### [WHAT YOU HAVE TO DO]
Find each line of the material below in which the word "computer" occurs, and return it.

### [THE DATA]

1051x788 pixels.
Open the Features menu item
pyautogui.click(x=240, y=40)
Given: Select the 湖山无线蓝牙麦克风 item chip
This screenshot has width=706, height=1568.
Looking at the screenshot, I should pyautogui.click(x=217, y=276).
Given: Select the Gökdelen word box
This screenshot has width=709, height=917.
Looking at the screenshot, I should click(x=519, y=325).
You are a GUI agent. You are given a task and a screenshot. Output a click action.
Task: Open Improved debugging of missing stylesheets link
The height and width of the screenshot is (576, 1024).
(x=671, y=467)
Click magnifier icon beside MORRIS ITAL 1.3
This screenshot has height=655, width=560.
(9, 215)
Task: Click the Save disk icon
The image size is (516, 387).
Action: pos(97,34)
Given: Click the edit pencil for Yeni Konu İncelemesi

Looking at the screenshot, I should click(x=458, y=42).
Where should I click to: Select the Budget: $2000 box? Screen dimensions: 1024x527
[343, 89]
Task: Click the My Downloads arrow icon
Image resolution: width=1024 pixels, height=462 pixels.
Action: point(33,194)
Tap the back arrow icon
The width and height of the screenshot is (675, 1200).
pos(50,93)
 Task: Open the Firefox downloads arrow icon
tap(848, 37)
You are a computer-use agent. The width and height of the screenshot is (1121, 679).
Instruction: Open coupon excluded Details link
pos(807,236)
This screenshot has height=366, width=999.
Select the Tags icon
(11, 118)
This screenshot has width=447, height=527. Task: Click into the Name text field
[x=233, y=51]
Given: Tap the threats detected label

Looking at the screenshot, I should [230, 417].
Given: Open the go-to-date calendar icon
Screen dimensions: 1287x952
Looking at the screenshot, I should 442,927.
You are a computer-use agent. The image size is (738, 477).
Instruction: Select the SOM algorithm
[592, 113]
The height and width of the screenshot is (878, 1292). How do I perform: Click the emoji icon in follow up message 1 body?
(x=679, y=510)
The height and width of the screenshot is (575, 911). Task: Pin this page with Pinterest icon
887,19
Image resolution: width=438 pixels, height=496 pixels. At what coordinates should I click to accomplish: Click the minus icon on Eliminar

### [SOLUTION TO THE EXERCISE]
You are a computer-use agent. The width and height of the screenshot is (1121, 679).
You are a computer-use agent. The image size is (738, 477).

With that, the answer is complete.